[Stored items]
===============
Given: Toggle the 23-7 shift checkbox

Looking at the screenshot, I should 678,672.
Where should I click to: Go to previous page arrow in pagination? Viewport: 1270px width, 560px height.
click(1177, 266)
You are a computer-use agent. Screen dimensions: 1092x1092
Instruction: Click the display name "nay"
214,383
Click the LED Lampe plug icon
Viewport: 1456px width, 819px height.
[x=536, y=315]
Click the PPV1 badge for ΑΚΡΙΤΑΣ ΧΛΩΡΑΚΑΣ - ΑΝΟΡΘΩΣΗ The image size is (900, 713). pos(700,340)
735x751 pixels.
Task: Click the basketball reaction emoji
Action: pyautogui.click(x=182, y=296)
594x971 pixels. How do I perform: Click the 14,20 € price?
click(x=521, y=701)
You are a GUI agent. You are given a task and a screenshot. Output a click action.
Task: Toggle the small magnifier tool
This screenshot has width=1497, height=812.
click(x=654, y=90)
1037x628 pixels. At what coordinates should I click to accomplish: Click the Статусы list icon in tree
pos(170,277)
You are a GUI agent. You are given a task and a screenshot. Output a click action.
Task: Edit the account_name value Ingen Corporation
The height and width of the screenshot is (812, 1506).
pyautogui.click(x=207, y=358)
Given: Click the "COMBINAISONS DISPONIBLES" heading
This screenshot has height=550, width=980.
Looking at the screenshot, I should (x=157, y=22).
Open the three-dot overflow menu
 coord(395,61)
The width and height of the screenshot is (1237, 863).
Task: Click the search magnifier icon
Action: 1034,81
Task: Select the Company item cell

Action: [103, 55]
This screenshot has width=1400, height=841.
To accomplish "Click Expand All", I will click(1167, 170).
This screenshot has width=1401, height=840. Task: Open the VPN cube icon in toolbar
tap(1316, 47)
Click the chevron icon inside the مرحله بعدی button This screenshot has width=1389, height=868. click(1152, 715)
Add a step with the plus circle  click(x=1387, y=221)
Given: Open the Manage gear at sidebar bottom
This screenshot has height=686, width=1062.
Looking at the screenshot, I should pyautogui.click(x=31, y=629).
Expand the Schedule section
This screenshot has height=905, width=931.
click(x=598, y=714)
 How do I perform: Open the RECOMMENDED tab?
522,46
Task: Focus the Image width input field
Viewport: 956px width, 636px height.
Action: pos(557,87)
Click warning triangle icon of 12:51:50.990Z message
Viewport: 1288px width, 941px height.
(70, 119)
===============
YOUR ASSIGNMENT
Each record shown above is to be given again exactly.

PROBLEM SOLUTION
Given: Toggle the 23-7 shift checkbox

Looking at the screenshot, I should 678,672.
Where should I click to: Go to previous page arrow in pagination? Viewport: 1270px width, 560px height.
click(1177, 266)
You are a computer-use agent. Screen dimensions: 1092x1092
Instruction: Click the display name "nay"
214,383
Click the LED Lampe plug icon
Viewport: 1456px width, 819px height.
[x=536, y=315]
Click the PPV1 badge for ΑΚΡΙΤΑΣ ΧΛΩΡΑΚΑΣ - ΑΝΟΡΘΩΣΗ The image size is (900, 713). pos(700,340)
735x751 pixels.
Task: Click the basketball reaction emoji
Action: pyautogui.click(x=182, y=296)
594x971 pixels. How do I perform: Click the 14,20 € price?
click(x=521, y=701)
You are a GUI agent. You are given a task and a screenshot. Output a click action.
Task: Toggle the small magnifier tool
This screenshot has width=1497, height=812.
click(x=654, y=90)
1037x628 pixels. At what coordinates should I click to accomplish: Click the Статусы list icon in tree
pos(170,277)
You are a GUI agent. You are given a task and a screenshot. Output a click action.
Task: Edit the account_name value Ingen Corporation
The height and width of the screenshot is (812, 1506).
pyautogui.click(x=207, y=358)
Given: Click the "COMBINAISONS DISPONIBLES" heading
This screenshot has height=550, width=980.
Looking at the screenshot, I should (x=157, y=22).
Open the three-dot overflow menu
 coord(395,61)
The width and height of the screenshot is (1237, 863).
Task: Click the search magnifier icon
Action: 1034,81
Task: Select the Company item cell

Action: [103, 55]
This screenshot has width=1400, height=841.
To accomplish "Click Expand All", I will click(1167, 170).
This screenshot has width=1401, height=840. Task: Open the VPN cube icon in toolbar
tap(1316, 47)
Click the chevron icon inside the مرحله بعدی button This screenshot has width=1389, height=868. click(1152, 715)
Add a step with the plus circle  click(x=1387, y=221)
Given: Open the Manage gear at sidebar bottom
This screenshot has height=686, width=1062.
Looking at the screenshot, I should pyautogui.click(x=31, y=629).
Expand the Schedule section
This screenshot has height=905, width=931.
click(x=598, y=714)
 How do I perform: Open the RECOMMENDED tab?
522,46
Task: Focus the Image width input field
Viewport: 956px width, 636px height.
Action: pos(557,87)
Click warning triangle icon of 12:51:50.990Z message
Viewport: 1288px width, 941px height.
(70, 119)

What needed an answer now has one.